* Dataset content
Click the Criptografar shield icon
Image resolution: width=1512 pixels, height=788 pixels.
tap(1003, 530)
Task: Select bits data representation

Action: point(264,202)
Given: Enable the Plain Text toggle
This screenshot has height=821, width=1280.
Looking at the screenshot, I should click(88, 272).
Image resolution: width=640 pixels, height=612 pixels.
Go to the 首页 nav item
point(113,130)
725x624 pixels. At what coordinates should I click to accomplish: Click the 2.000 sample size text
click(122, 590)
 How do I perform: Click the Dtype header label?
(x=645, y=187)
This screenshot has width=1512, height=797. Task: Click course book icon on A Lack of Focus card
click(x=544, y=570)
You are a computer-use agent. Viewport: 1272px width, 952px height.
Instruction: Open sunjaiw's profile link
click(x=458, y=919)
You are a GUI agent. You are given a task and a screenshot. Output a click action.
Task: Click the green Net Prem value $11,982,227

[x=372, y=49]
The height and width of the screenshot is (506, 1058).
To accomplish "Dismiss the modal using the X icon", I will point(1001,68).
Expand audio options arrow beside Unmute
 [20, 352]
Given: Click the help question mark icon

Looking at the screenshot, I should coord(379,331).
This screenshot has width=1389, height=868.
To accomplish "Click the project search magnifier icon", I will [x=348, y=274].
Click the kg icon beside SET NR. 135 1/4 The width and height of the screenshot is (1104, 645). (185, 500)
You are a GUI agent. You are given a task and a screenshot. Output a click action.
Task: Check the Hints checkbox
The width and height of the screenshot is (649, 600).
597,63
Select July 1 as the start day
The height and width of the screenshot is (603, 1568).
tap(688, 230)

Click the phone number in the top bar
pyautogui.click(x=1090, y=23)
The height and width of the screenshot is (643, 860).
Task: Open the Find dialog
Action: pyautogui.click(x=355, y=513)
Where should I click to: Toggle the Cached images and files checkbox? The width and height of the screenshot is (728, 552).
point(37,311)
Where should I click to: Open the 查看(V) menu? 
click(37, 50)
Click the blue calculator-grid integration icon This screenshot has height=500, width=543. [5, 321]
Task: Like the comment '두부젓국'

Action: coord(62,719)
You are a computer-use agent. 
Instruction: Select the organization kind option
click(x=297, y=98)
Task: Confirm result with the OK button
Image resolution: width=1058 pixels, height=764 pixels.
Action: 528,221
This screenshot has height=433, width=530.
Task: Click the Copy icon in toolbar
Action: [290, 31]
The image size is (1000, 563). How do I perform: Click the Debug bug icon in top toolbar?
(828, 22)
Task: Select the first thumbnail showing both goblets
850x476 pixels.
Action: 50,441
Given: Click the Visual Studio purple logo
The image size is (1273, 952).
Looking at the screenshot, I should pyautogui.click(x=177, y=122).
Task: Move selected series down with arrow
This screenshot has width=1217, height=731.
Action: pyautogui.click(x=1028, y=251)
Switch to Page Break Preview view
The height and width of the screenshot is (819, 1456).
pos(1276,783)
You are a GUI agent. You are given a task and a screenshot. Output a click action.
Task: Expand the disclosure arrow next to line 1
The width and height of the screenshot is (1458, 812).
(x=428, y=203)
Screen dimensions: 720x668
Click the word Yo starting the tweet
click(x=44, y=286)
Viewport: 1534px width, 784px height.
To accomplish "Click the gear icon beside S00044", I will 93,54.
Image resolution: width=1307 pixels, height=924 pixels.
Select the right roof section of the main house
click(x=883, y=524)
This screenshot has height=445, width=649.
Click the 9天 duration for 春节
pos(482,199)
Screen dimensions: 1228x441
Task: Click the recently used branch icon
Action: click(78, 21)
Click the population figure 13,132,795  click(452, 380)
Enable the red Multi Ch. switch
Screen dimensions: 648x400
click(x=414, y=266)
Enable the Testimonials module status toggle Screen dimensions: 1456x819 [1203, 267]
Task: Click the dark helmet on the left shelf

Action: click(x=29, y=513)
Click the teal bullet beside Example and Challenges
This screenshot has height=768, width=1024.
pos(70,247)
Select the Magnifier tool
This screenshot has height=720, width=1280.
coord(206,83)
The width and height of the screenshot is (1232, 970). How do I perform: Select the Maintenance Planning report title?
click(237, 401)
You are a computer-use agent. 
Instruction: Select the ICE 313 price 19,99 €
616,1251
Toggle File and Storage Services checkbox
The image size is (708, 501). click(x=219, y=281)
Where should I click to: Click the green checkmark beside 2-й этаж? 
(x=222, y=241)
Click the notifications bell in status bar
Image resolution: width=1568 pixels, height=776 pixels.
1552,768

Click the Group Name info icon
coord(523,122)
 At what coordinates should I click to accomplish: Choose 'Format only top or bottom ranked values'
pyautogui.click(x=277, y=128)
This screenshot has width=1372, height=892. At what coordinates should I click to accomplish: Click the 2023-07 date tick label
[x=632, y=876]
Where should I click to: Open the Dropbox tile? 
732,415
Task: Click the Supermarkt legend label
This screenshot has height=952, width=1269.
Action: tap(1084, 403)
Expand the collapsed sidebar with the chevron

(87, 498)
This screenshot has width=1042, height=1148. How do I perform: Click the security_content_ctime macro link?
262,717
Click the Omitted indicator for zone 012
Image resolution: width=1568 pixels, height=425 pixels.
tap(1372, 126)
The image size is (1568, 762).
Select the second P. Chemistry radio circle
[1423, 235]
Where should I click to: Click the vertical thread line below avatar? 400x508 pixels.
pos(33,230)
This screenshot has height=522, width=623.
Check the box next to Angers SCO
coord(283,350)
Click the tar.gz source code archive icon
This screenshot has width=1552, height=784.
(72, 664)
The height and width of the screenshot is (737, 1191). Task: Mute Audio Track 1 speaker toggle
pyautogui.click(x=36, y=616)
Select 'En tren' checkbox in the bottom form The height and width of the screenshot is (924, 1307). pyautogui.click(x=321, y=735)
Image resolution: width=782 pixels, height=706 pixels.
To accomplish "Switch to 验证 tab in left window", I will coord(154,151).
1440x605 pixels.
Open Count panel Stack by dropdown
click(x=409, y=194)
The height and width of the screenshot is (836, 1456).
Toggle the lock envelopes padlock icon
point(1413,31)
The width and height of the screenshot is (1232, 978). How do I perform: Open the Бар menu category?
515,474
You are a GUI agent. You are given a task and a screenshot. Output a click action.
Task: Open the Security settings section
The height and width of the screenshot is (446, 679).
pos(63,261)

* Instruction
Can you return all of the entries above, line for line and without any change?

* Task output
Click the Criptografar shield icon
Image resolution: width=1512 pixels, height=788 pixels.
tap(1003, 530)
Task: Select bits data representation

Action: point(264,202)
Given: Enable the Plain Text toggle
This screenshot has height=821, width=1280.
Looking at the screenshot, I should click(88, 272).
Image resolution: width=640 pixels, height=612 pixels.
Go to the 首页 nav item
point(113,130)
725x624 pixels. At what coordinates should I click to accomplish: Click the 2.000 sample size text
click(122, 590)
 How do I perform: Click the Dtype header label?
(x=645, y=187)
This screenshot has width=1512, height=797. Task: Click course book icon on A Lack of Focus card
click(x=544, y=570)
You are a computer-use agent. Viewport: 1272px width, 952px height.
Instruction: Open sunjaiw's profile link
click(x=458, y=919)
You are a GUI agent. You are given a task and a screenshot. Output a click action.
Task: Click the green Net Prem value $11,982,227

[x=372, y=49]
The height and width of the screenshot is (506, 1058).
To accomplish "Dismiss the modal using the X icon", I will point(1001,68).
Expand audio options arrow beside Unmute
 [20, 352]
Given: Click the help question mark icon

Looking at the screenshot, I should coord(379,331).
This screenshot has width=1389, height=868.
To accomplish "Click the project search magnifier icon", I will [x=348, y=274].
Click the kg icon beside SET NR. 135 1/4 The width and height of the screenshot is (1104, 645). (185, 500)
You are a GUI agent. You are given a task and a screenshot. Output a click action.
Task: Check the Hints checkbox
The width and height of the screenshot is (649, 600).
597,63
Select July 1 as the start day
The height and width of the screenshot is (603, 1568).
tap(688, 230)

Click the phone number in the top bar
pyautogui.click(x=1090, y=23)
The height and width of the screenshot is (643, 860).
Task: Open the Find dialog
Action: pyautogui.click(x=355, y=513)
Where should I click to: Toggle the Cached images and files checkbox? The width and height of the screenshot is (728, 552).
point(37,311)
Where should I click to: Open the 查看(V) menu? 
click(37, 50)
Click the blue calculator-grid integration icon This screenshot has height=500, width=543. [5, 321]
Task: Like the comment '두부젓국'

Action: coord(62,719)
You are a computer-use agent. 
Instruction: Select the organization kind option
click(x=297, y=98)
Task: Confirm result with the OK button
Image resolution: width=1058 pixels, height=764 pixels.
Action: 528,221
This screenshot has height=433, width=530.
Task: Click the Copy icon in toolbar
Action: [290, 31]
The image size is (1000, 563). How do I perform: Click the Debug bug icon in top toolbar?
(828, 22)
Task: Select the first thumbnail showing both goblets
850x476 pixels.
Action: 50,441
Given: Click the Visual Studio purple logo
The image size is (1273, 952).
Looking at the screenshot, I should pyautogui.click(x=177, y=122).
Task: Move selected series down with arrow
This screenshot has width=1217, height=731.
Action: pyautogui.click(x=1028, y=251)
Switch to Page Break Preview view
The height and width of the screenshot is (819, 1456).
pos(1276,783)
You are a GUI agent. You are given a task and a screenshot. Output a click action.
Task: Expand the disclosure arrow next to line 1
The width and height of the screenshot is (1458, 812).
(x=428, y=203)
Screen dimensions: 720x668
Click the word Yo starting the tweet
click(x=44, y=286)
Viewport: 1534px width, 784px height.
To accomplish "Click the gear icon beside S00044", I will 93,54.
Image resolution: width=1307 pixels, height=924 pixels.
Select the right roof section of the main house
click(x=883, y=524)
This screenshot has height=445, width=649.
Click the 9天 duration for 春节
pos(482,199)
Screen dimensions: 1228x441
Task: Click the recently used branch icon
Action: click(78, 21)
Click the population figure 13,132,795  click(452, 380)
Enable the red Multi Ch. switch
Screen dimensions: 648x400
click(x=414, y=266)
Enable the Testimonials module status toggle Screen dimensions: 1456x819 [1203, 267]
Task: Click the dark helmet on the left shelf

Action: click(x=29, y=513)
Click the teal bullet beside Example and Challenges
This screenshot has height=768, width=1024.
pos(70,247)
Select the Magnifier tool
This screenshot has height=720, width=1280.
coord(206,83)
The width and height of the screenshot is (1232, 970). How do I perform: Select the Maintenance Planning report title?
click(237, 401)
You are a computer-use agent. 
Instruction: Select the ICE 313 price 19,99 €
616,1251
Toggle File and Storage Services checkbox
The image size is (708, 501). click(x=219, y=281)
Where should I click to: Click the green checkmark beside 2-й этаж? 
(x=222, y=241)
Click the notifications bell in status bar
Image resolution: width=1568 pixels, height=776 pixels.
1552,768

Click the Group Name info icon
coord(523,122)
 At what coordinates should I click to accomplish: Choose 'Format only top or bottom ranked values'
pyautogui.click(x=277, y=128)
This screenshot has width=1372, height=892. At what coordinates should I click to accomplish: Click the 2023-07 date tick label
[x=632, y=876]
Where should I click to: Open the Dropbox tile? 
732,415
Task: Click the Supermarkt legend label
This screenshot has height=952, width=1269.
Action: tap(1084, 403)
Expand the collapsed sidebar with the chevron

(87, 498)
This screenshot has width=1042, height=1148. How do I perform: Click the security_content_ctime macro link?
262,717
Click the Omitted indicator for zone 012
Image resolution: width=1568 pixels, height=425 pixels.
tap(1372, 126)
The image size is (1568, 762).
Select the second P. Chemistry radio circle
[1423, 235]
Where should I click to: Click the vertical thread line below avatar? 400x508 pixels.
pos(33,230)
This screenshot has height=522, width=623.
Check the box next to Angers SCO
coord(283,350)
Click the tar.gz source code archive icon
This screenshot has width=1552, height=784.
(72, 664)
The height and width of the screenshot is (737, 1191). Task: Mute Audio Track 1 speaker toggle
pyautogui.click(x=36, y=616)
Select 'En tren' checkbox in the bottom form The height and width of the screenshot is (924, 1307). pyautogui.click(x=321, y=735)
Image resolution: width=782 pixels, height=706 pixels.
To accomplish "Switch to 验证 tab in left window", I will coord(154,151).
1440x605 pixels.
Open Count panel Stack by dropdown
click(x=409, y=194)
The height and width of the screenshot is (836, 1456).
Toggle the lock envelopes padlock icon
point(1413,31)
The width and height of the screenshot is (1232, 978). How do I perform: Open the Бар menu category?
515,474
You are a GUI agent. You are given a task and a screenshot. Output a click action.
Task: Open the Security settings section
The height and width of the screenshot is (446, 679).
pos(63,261)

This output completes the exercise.